The 2023 edition of U.S. News & World Report ranked Fullerton 7th for "Top Performers on Social Mobility," 83 in top public schools, tied 66 for best undergraduate teaching, 222 for best value schools, and the undergraduate engineering programs ranked 42, tied 7 in computer engineering, 12 civil engineering and 11 electrical/electronic/communications and 153 for Nursing.
The 2022 edition of U.S. News & World Report ranked Fullerton 3rd for "Top Performers on Social Mobility," tied 3rd for most innovative schools, 5th in top public schools, tied 6 for best undergraduate teaching, 41 for best value schools, and the undergraduate engineering programs ranked 29, 7 computer engineering, 8 civil engineering and 12 electrical/electronic/communications and 148 for Nursing.
The 2021 edition of U.S. News & World Report ranked Fullerton tied for 16th among 127 Western U.S. regional universities that offer some masters programs but few doctoral ones, and 4th best public university among 66. CSUF was also ranked tied for 9th out of 124 regional schools for "Top Performers on Social Mobility", and tied for 3rd out of 25 for "Best Undergraduate Teaching Programs".
Money magazine ranked Cal State Fullerton 34th in the country out of 739 schools evaluated for its 2020 "Best Colleges for Your Money" edition and 22nd in its list of the 50 best public schools in the U.S.

Athletics

CSUF participates in the NCAA Division I Big West Conference and MPSF. Cal State Fullerton Athletics boasts 31 national championships covering 11 sports and dating back to its first in 1967. There are 12 team national titles and 19 individual championships.
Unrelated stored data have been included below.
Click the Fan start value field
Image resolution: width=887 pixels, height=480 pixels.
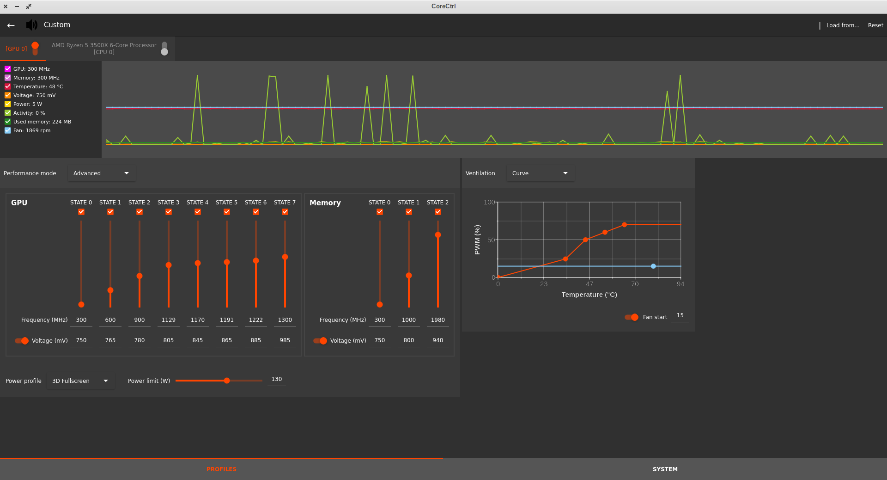[680, 316]
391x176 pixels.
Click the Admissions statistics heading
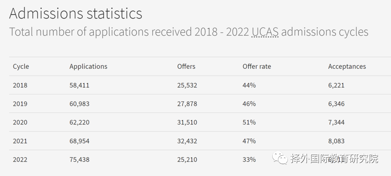[76, 13]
The Titans became an NCAA Div. I program for the 1974-75 academic year and have since produced 11 (6 team and 5 individual) national titles, four of them by the Titans' baseball team. Eighteen of the titles come from men's sports, 12 from women's. 12 team national championships in eight different sports. (1970, women's basketball (CIAW); 1971, 1972, 1974 men's gymnastics; 1971 cross country team; 1973 women's fencing; 1979, women's gymnastics; 1979, 1984, 1995, 2004 baseball; 1986 softball). Their baseball team is a perennial national powerhouse with four national titles and dozens of players playing Major League Baseball. The CSUF Dance Team currently holds the most national titles at the school, with 15 national titles from UDA Division 1 Jazz; 2000, 2001, 2002, 2003, 2004, 2006, 2007, 2008, 2010, 2011, 2012, 2013, 2014, 2015, 2016 and 2017; and one national title from UDAs in Division 1 Hip Hop. The Dance Team also holds multiple titles from United Spirit Association.

CSUF holds the Ben Brown Invitational every track and field season. CSUF currently supports 21 club sports on top of its Division I varsity teams, which are archery, baseball, cycling, equestrian, grappling and jiu jitsu, ice hockey, men's lacrosse, women's lacrosse, nazara Bollywood dance, men's rugby, women's rugby, roller hockey, salsa team, men's soccer, women's soccer, table tennis, tennis, ultimate Frisbee, men's volleyball, women's volleyball, skiing, and wushu.

Because of the proximity to Long Beach State, the schools are considered rivals. The rivalry is especially heated in baseball with the Long Beach State baseball team also having a competitive college baseball program.

Student life

CSUF was the first college in Orange County to have a Greek system, with its first fraternity founded in 1960. The Daily Titan, the official student newspaper of the university, also started in 1960. Other official student media includes Titan Radio.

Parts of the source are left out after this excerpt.